START DATA SHOWN

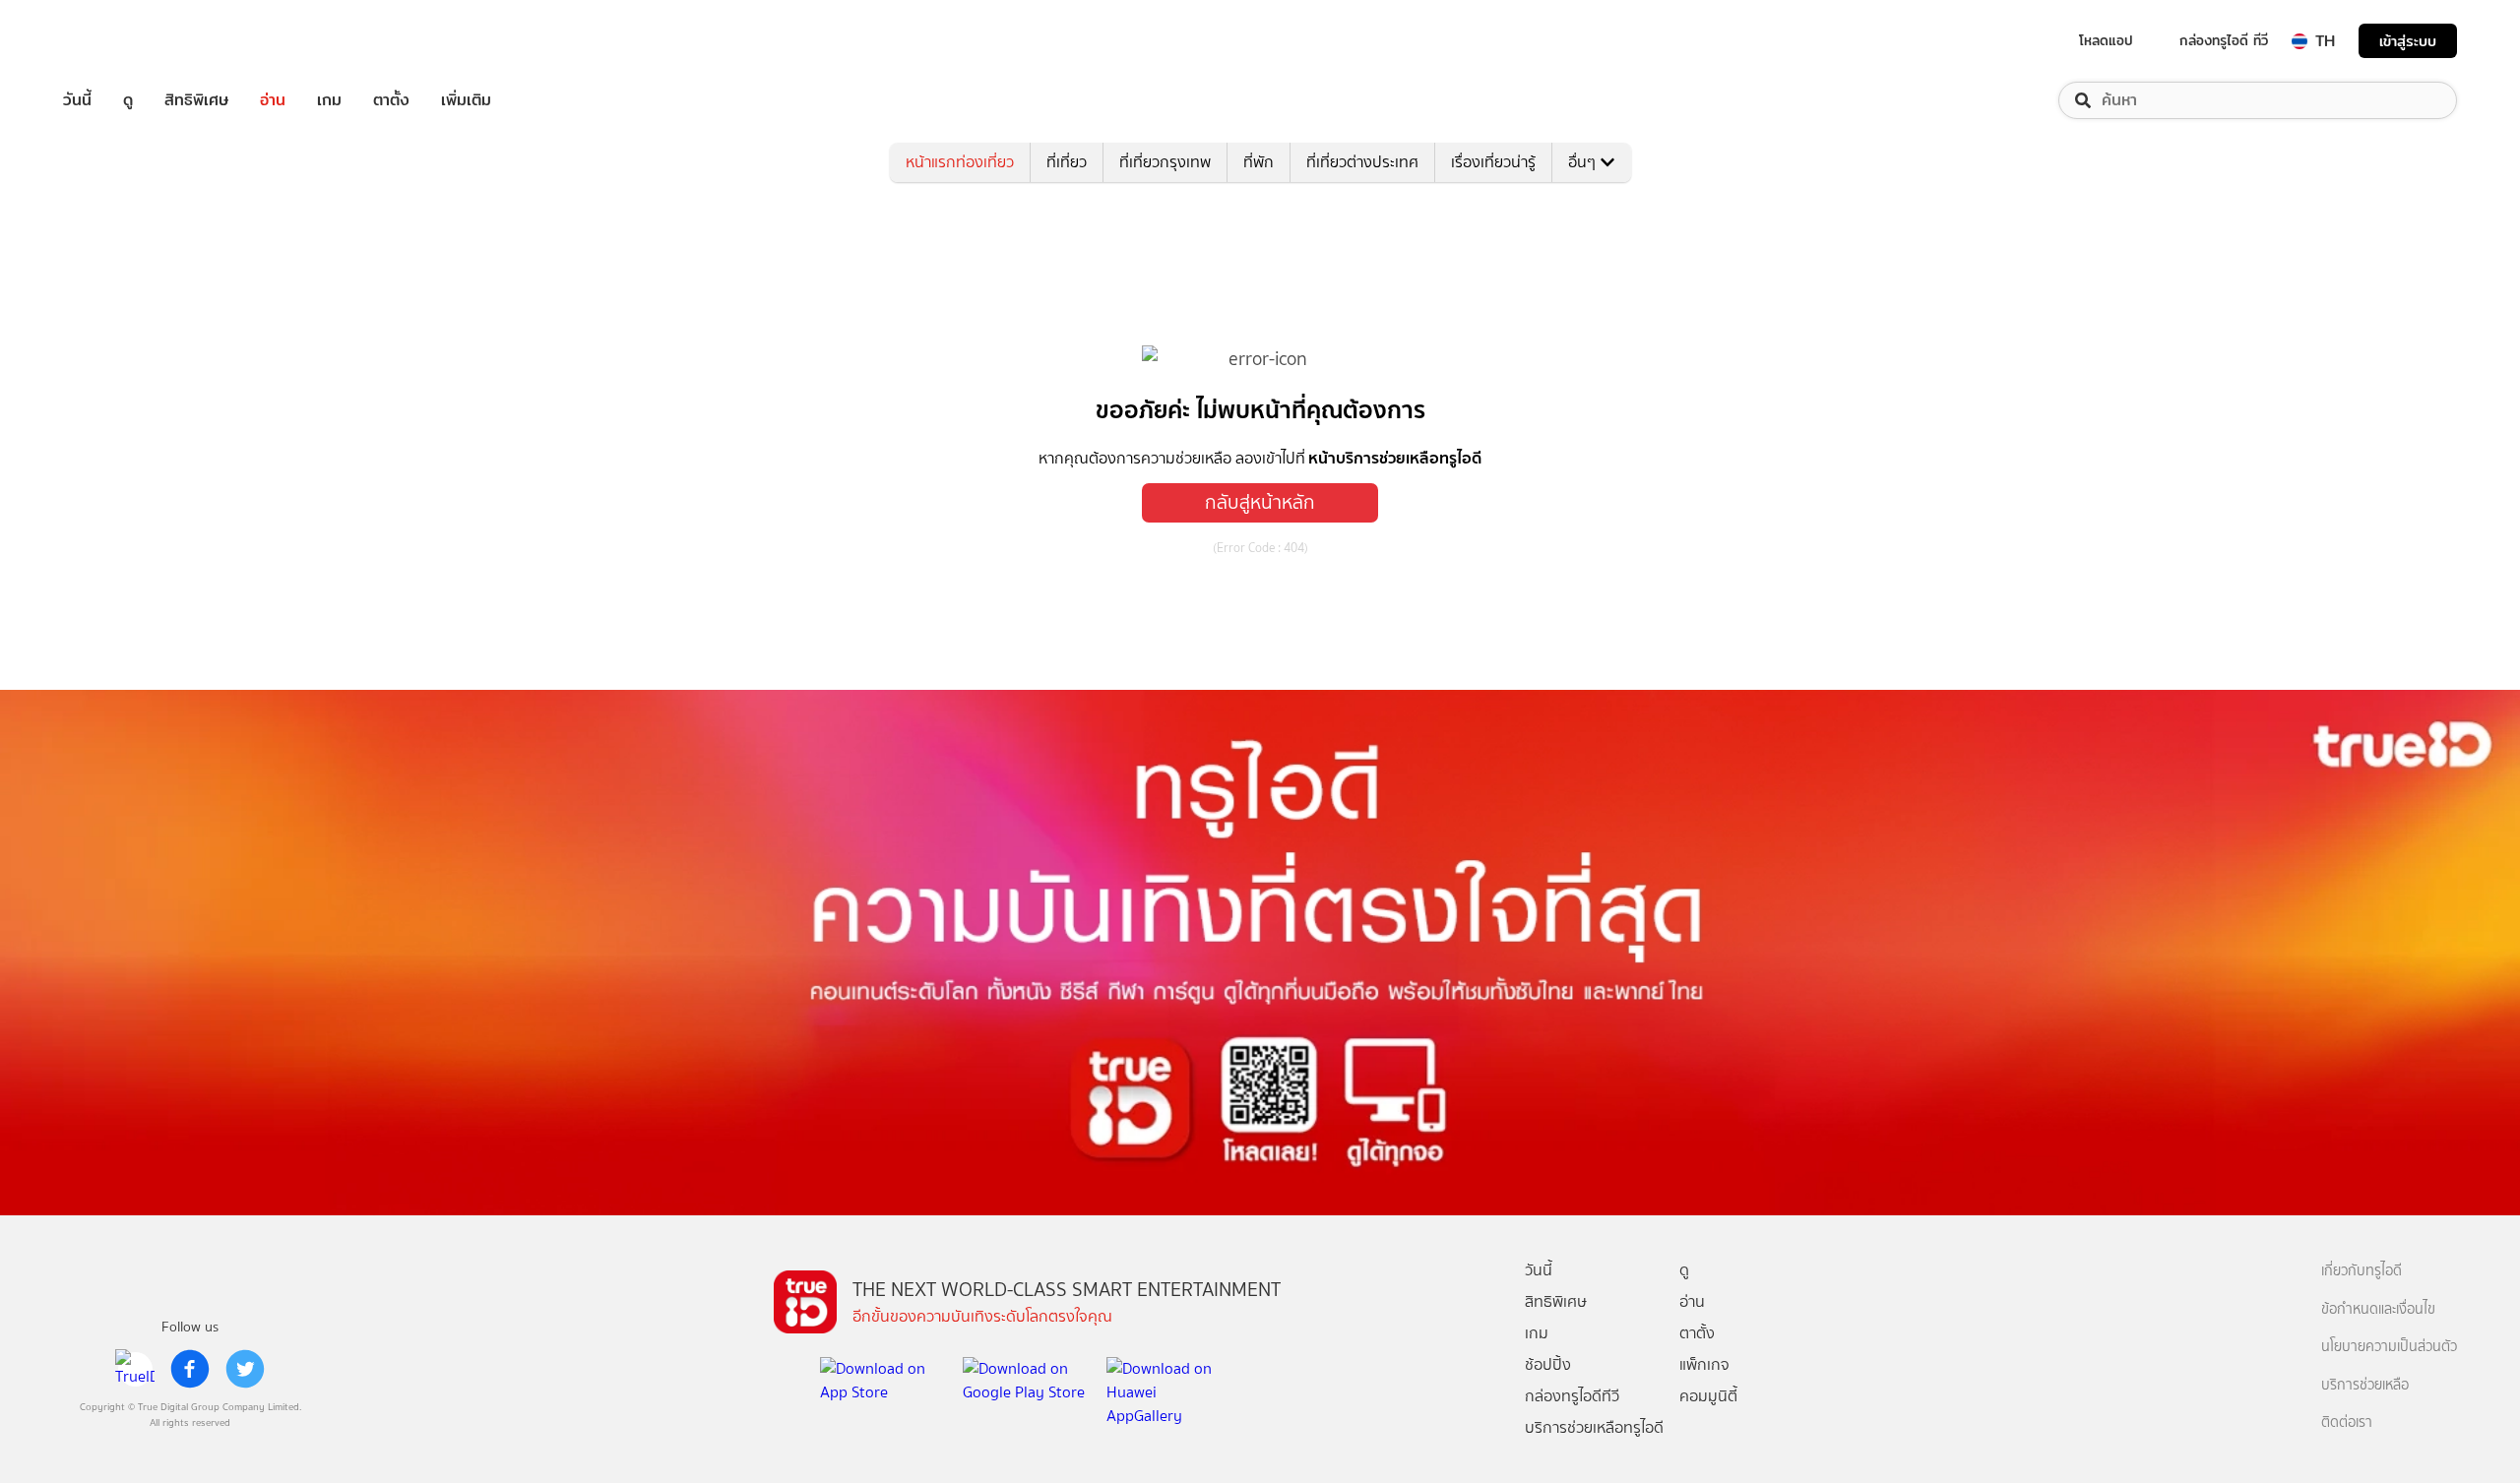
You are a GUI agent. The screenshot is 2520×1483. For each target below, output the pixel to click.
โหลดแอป (2106, 40)
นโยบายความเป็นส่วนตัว (2389, 1346)
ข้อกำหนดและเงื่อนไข (2378, 1309)
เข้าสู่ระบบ (2407, 41)
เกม (329, 100)
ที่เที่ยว (1066, 162)
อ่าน (272, 100)
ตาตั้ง (391, 100)
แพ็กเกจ (1704, 1364)
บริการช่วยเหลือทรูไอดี (1594, 1427)
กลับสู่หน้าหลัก (1260, 502)
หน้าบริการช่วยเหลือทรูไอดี (1394, 457)
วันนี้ (77, 100)
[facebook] (190, 1369)
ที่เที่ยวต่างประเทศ (1362, 162)
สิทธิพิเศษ (196, 100)
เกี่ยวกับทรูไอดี (2361, 1271)
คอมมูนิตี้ (1708, 1396)
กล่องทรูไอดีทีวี (1572, 1396)
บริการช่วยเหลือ (2365, 1385)
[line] (135, 1369)
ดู (128, 100)
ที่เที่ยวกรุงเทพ (1165, 162)
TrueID (122, 41)
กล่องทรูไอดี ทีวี (2223, 40)
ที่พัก (1258, 162)
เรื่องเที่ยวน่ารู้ (1493, 162)
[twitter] (245, 1369)
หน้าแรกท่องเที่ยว (960, 162)
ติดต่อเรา (2346, 1422)
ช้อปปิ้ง (1548, 1364)
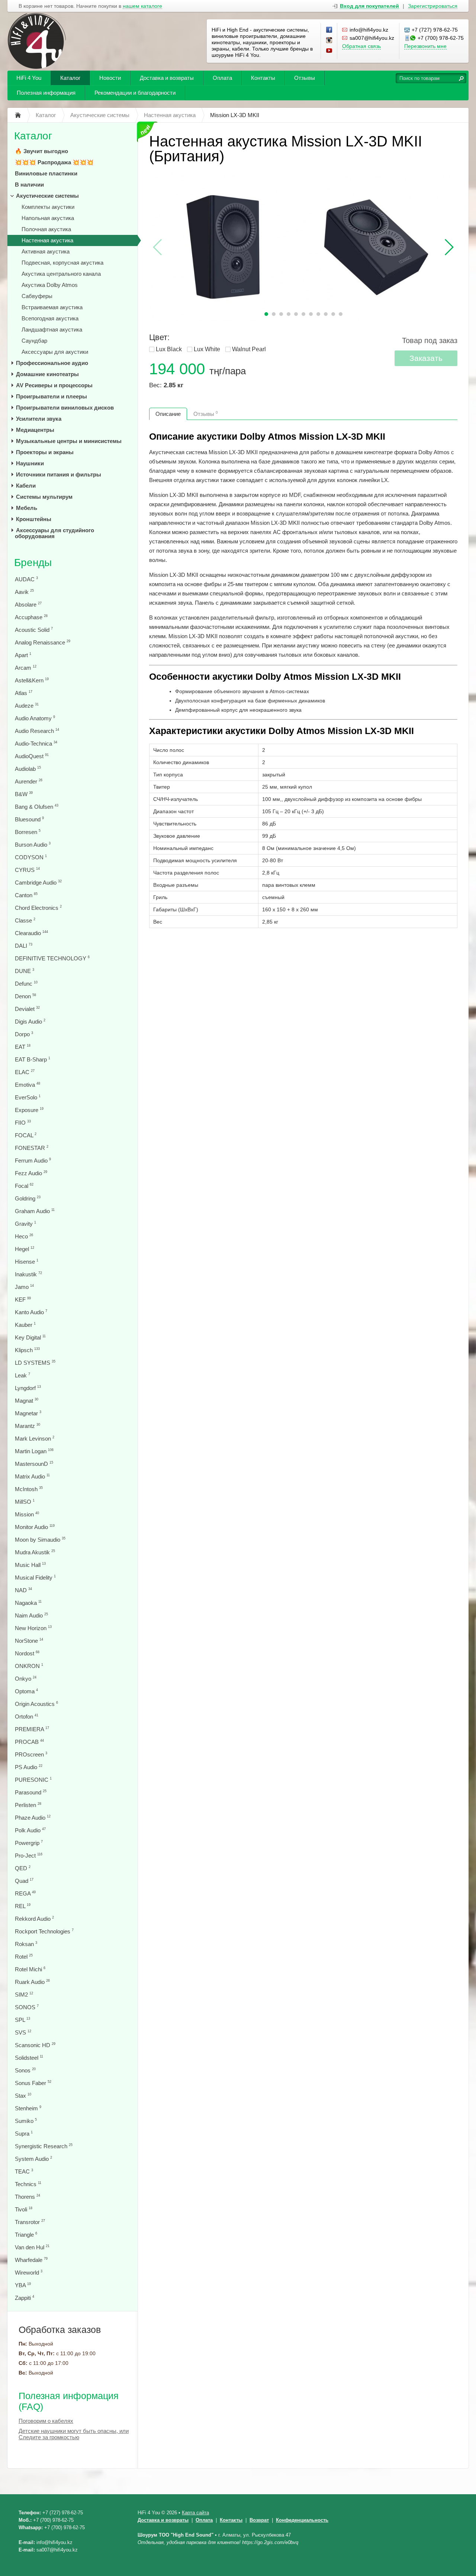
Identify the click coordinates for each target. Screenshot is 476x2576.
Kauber (25, 1325)
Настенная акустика (47, 240)
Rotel (24, 1956)
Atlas (23, 693)
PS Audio (28, 1767)
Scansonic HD (35, 2045)
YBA (23, 2285)
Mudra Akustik (35, 1552)
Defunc (26, 983)
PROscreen (31, 1754)
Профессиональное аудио (52, 363)
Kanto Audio (31, 1312)
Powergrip (29, 1843)
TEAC (24, 2171)
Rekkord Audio (34, 1919)
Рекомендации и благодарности (135, 93)
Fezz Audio (31, 1173)
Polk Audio (30, 1830)
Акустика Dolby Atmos (50, 285)
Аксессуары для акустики (55, 352)
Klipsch (27, 1350)
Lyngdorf (28, 1388)
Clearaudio (31, 933)
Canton (26, 895)
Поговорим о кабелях (46, 2421)
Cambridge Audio (38, 882)
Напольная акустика (48, 218)
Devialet (27, 1009)
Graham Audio (35, 1211)
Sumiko (26, 2121)
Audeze (27, 705)
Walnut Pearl (249, 349)
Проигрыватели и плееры (51, 396)
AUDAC (26, 579)
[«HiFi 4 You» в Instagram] (329, 40)
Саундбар (34, 340)
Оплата (222, 78)
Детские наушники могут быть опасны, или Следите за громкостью (74, 2434)
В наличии (29, 184)
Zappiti (24, 2298)
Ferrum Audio (33, 1160)
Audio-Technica (36, 743)
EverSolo (28, 1097)
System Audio (33, 2159)
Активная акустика (46, 251)
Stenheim (28, 2108)
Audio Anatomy (35, 718)
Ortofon (26, 1716)
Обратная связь (361, 46)
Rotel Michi (30, 1969)
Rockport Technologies (44, 1931)
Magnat (26, 1400)
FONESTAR (31, 1148)
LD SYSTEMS (35, 1363)
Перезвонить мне (425, 46)
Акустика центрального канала (61, 274)
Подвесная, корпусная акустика (62, 262)
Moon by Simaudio (40, 1539)
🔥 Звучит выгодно (41, 151)
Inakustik (28, 1274)
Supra (24, 2133)
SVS (23, 2032)
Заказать (426, 358)
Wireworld (28, 2272)
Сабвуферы (37, 296)
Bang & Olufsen (36, 807)
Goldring (28, 1198)
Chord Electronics (38, 908)
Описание (168, 414)
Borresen (28, 832)
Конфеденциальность (302, 2520)
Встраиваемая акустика (52, 307)
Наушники (30, 463)
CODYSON (31, 857)
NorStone (29, 1641)
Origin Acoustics (36, 1704)
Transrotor (30, 2222)
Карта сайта (195, 2512)
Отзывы (304, 78)
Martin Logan (34, 1451)
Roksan (26, 1944)
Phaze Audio (33, 1817)
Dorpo (24, 1034)
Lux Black (169, 349)
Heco (24, 1236)
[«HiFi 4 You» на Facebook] (329, 30)
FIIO (23, 1122)
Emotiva (27, 1085)
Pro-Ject (28, 1855)
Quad (24, 1881)
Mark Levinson (34, 1438)
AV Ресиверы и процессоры (54, 385)
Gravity (25, 1224)
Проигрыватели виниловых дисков (65, 407)
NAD (23, 1590)
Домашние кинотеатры (47, 374)
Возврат (259, 2520)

END DATA SHOWN

Find the line with "[line] (135, 1369)" in the data above, and from there retype each line exactly through the line with "Оплата (222, 78)", skipping the pictures along the way.

[line] (135, 1369)
ดู (128, 100)
ที่เที่ยวกรุงเทพ (1165, 162)
TrueID (122, 41)
กล่องทรูไอดี ทีวี (2223, 40)
ที่พัก (1258, 162)
เรื่องเที่ยวน่ารู้ (1493, 162)
[twitter] (245, 1369)
หน้าแรกท่องเที่ยว (960, 162)
ติดต่อเรา (2346, 1422)
ช้อปปิ้ง (1548, 1364)
Identify the click coordinates for each target. Screenshot is 476x2576.
Kauber (25, 1325)
Настенная акустика (47, 240)
Rotel (24, 1956)
Atlas (23, 693)
PS Audio (28, 1767)
Scansonic HD (35, 2045)
YBA (23, 2285)
Mudra Akustik (35, 1552)
Defunc (26, 983)
PROscreen (31, 1754)
Профессиональное аудио (52, 363)
Kanto Audio (31, 1312)
Powergrip (29, 1843)
TEAC (24, 2171)
Rekkord Audio (34, 1919)
Рекомендации и благодарности (135, 93)
Fezz Audio (31, 1173)
Polk Audio (30, 1830)
Акустика Dolby Atmos (50, 285)
Аксессуары для акустики (55, 352)
Klipsch (27, 1350)
Lyngdorf (28, 1388)
Clearaudio (31, 933)
Canton (26, 895)
Поговорим о кабелях (46, 2421)
Cambridge Audio (38, 882)
Напольная акустика (48, 218)
Devialet (27, 1009)
Graham Audio (35, 1211)
Sumiko (26, 2121)
Audeze (27, 705)
Walnut Pearl (249, 349)
Проигрыватели и плееры (51, 396)
AUDAC (26, 579)
[«HiFi 4 You» в Instagram] (329, 40)
Саундбар (34, 340)
Оплата (222, 78)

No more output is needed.